* Hedge funds put forward debt-for-equity swap for Nine
* CVC has said it is in no rush to refinance A$2.7 bln senior debt
* Mezzanine debt held by Goldman Sachs funds has been swapped for equity
By Victoria Thieberger
MELBOURNE, Feb 27 (Reuters) - Private equity firm CVC , facing heavy potential losses on its debt-laden Australian TV network Nine, has no plans to respond to a fresh proposal from hedge funds to convert their debt into equity, sources said on Monday.
The London-based buyout firm could face a potential equity loss on paper of as much as $2.2 billion and is fending off hedge funds that are trying to take control of Nine Entertainment, which is labouring under a debt load of $2.9 billion.
The hedge funds, Oaktree Capital and Apollo Global Management, put their restructuring proposal to CVC on Friday and requested a meeting with the buyout firm, two people with knowledge of the situation said.
“CVC has no plans to meet with Apollo and Oaktree as a result of the letter,” one of the sources said. The two sources were speaking on condition of anonymity because the matter is confidential.
This is the first time the hedge funds have put their restructuring proposal in writing to Nine’s owners. They last sought a meeting in January and were turned down.
CVC Capital Partners bought Nine for A$5.3 billion in cash and debt from media baron James Packer from 2006 to 2008, at the height of the equities bull market, but advertising revenues have since fallen as the Australian economy weakened.
Nine, which made a loss of A$428 million last financial year, is forecast to post earnings before interest, tax, depreciation and amortisation of A$400 million this financial year, bankers have said.
Hedge funds have been accumulating their stakes in Nine’s debt for over a year, and picked up the pace late in 2011 as French banks sold their debt, under pressure to repatriate cash to debt-stressed Europe.
CVC shelved plans before Christmas to restructure the debt when it became clear the banks would not support the proposals, which included a two-and-a-half-year extension on senior debt due in February 2013.
CVC has repeatedly said it is in no rush to refinance its senior debt in advance of maturity in February 2013
The options for CVC include tipping in more equity, which is seen as unlikely on top of the reported A$1.9 billion already invested in Nine, refinancing the debt, or selling some non-core assets to pay off debt, banking sources have said.

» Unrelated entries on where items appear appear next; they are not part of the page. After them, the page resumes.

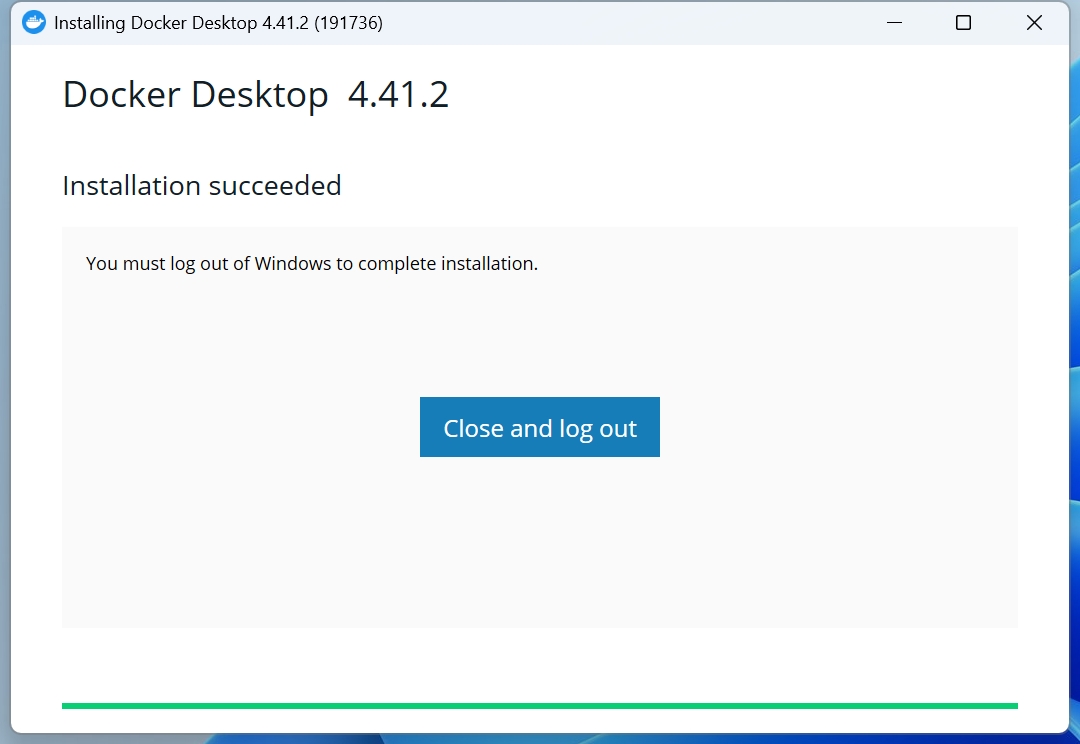Click white space between gray panel and progress bar
The image size is (1080, 744).
540,665
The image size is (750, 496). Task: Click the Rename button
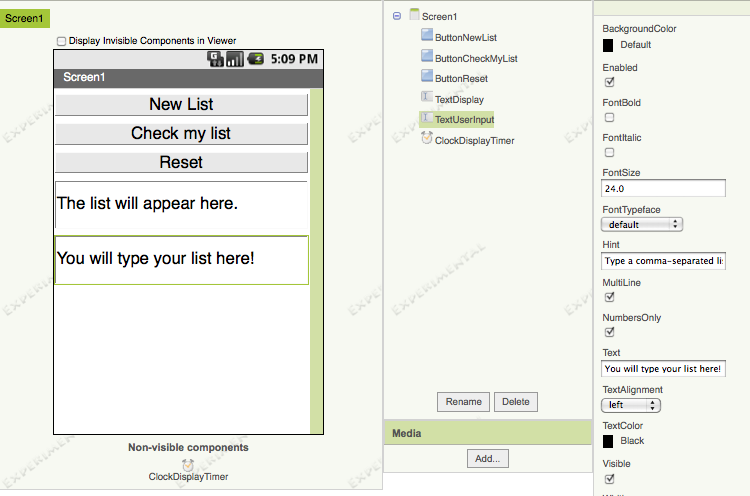[463, 402]
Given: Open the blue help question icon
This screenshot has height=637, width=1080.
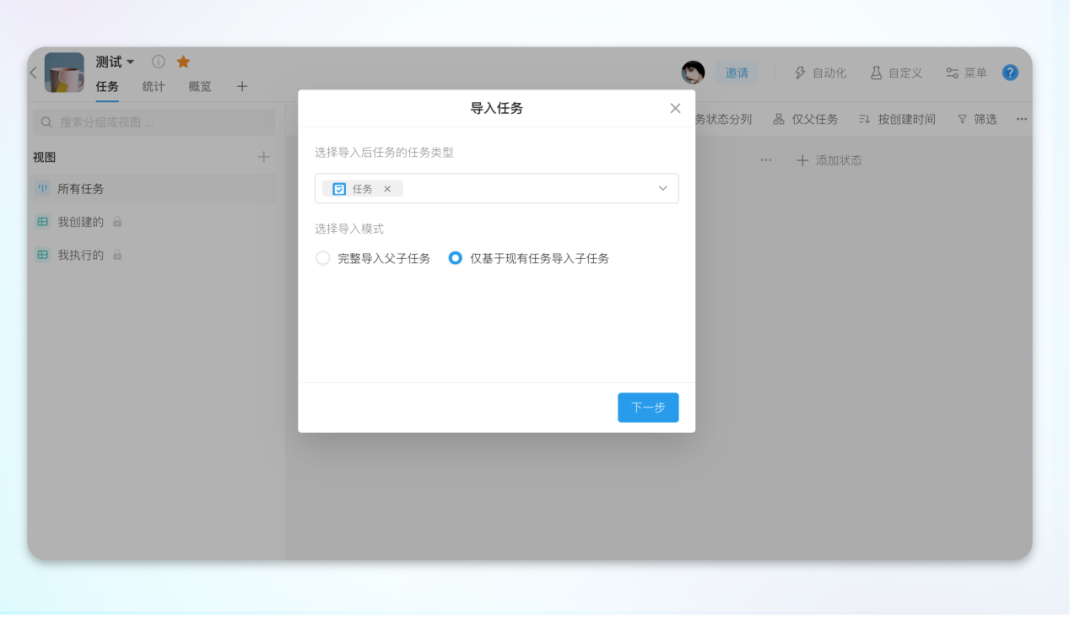Looking at the screenshot, I should point(1010,73).
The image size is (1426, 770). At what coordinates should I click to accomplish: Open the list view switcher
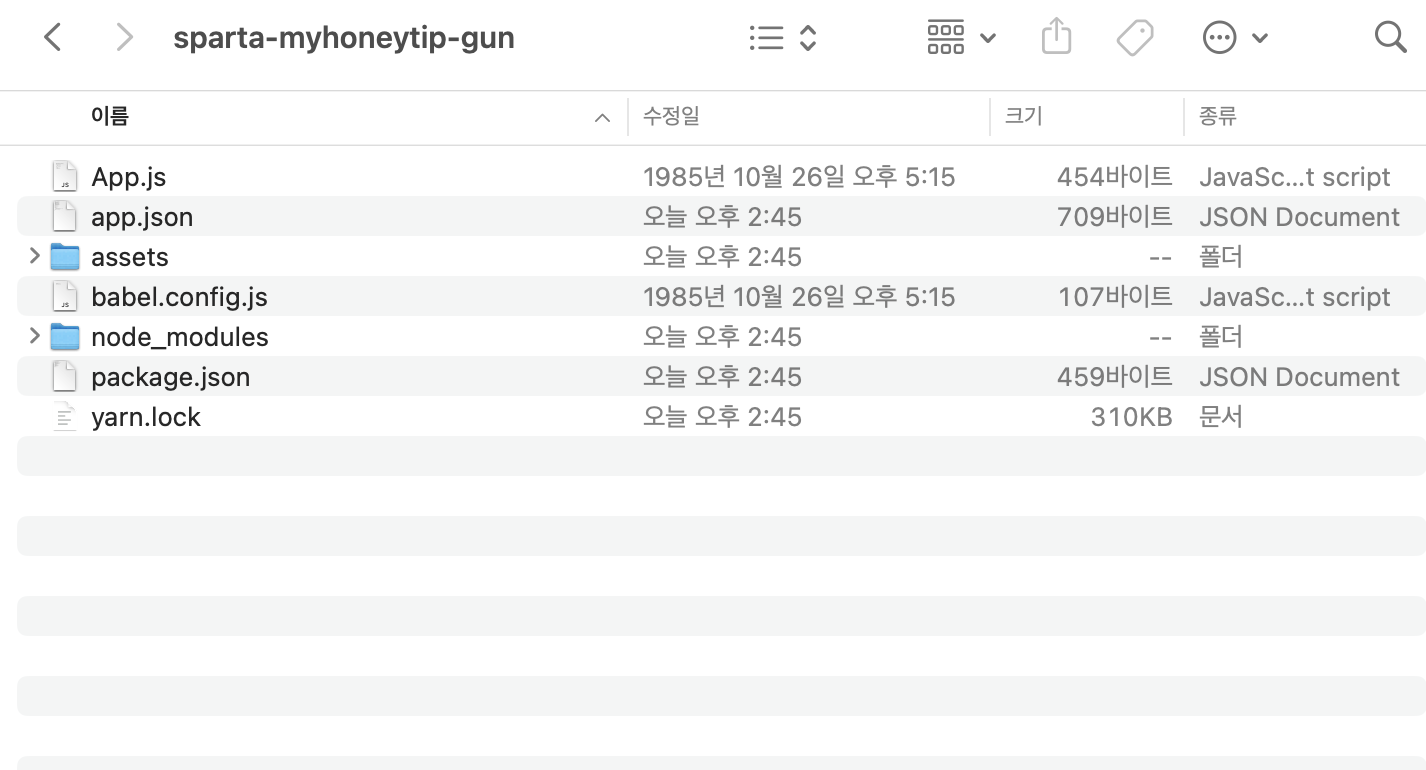pyautogui.click(x=783, y=38)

A spokeswoman for CVC declined to comment on Monday.
Nine Entertainment, one of the biggest private-equity owned companies in Australia, has assets including the Channel Nine free-to-air television station, ACP Magazines which publishes the Australian Women’s Weekly, ticketing agency Ticketek and Acer Arena.
Sources have previously said that Oaktree and Apollo hold A$1 billion or about 37 percent of the A$2.7 billion ($2.9 billion) senior debt owed by Nine, part of a group of hedge funds including Och-Ziff.
However, Oaktree and Apollo’s share of the total debt is actually 28 percent, a second source familiar with the situation said on Monday.
CVC is being advised by Goldman Sachs, Macquarie and Credit Suisse on various solutions.
Should CVC ultimately lose control of the company and is forced to write down its investment, the firm could face a total paper equity loss of $2.2 billion, assuming it has not received any repayment.
Nine has reduced its overall debt load with an agreement to convert A$975 million of mezzanine debt held by three funds managed by Goldman Sachs into equity in Nine, a third person familiar with the situation said.
The three funds -- two Australian and one European -- now hold an undisclosed equity stake, the source said. The person asked not to be named because the agreement is confidential.
The mezzanine debt was due in April 2014.